We know about Qualified Opportunity Funds and OZ and have been working with clients involved in projects and funds for over two years. If you’re already involved or thinking about getting in, you have questions. We have answers.

I agree with John Lettieri, president of the Economic Innovation Group when he said that these clarifications are “a positive step that removes most of the obvious impediments that have kept capital on the sidelines,” and that “2019 is the build-it year for the marketplace.”


The bottom line

New tax laws aren’t for the faint of heart, DIYers, or “flying-by-the-seat-of-your-pants” kind of person. Don’t go it alone.

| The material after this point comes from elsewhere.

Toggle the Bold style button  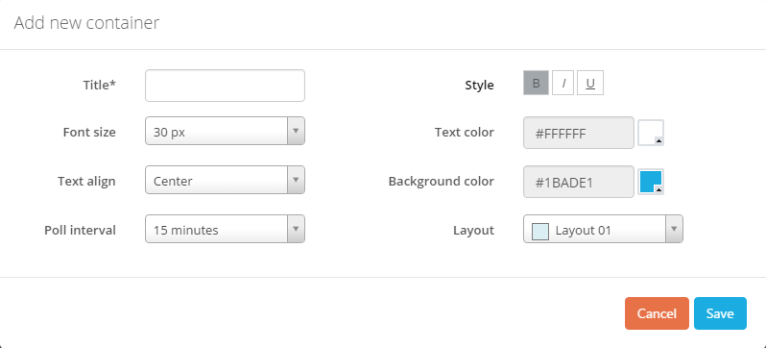pos(536,83)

Whether you’re a business owner or not, every person should have a proactive, planned tax strategy. Don’t just wait for a tax person to tell you what probably happened last year and then tell you how much you owe.

You can have the same opportunities as my clients have to control your own financial future. I can become your CPA tax specialist and financial business and life goals adviser and you can have the control you need and want.

Our goal is to become part of your overall life and business goal planning team so that you’ll be able to establish your own goals and know that you have a trusted professional on your team. We establish and maintain a personal and business relationship with our clients. Your LIFE is your business and your BUSINESS is your life. We’re here for YOU.

Call us at 479-668-0082 Use my Calendly Page (it’s easy) to set an appointment or you can email us.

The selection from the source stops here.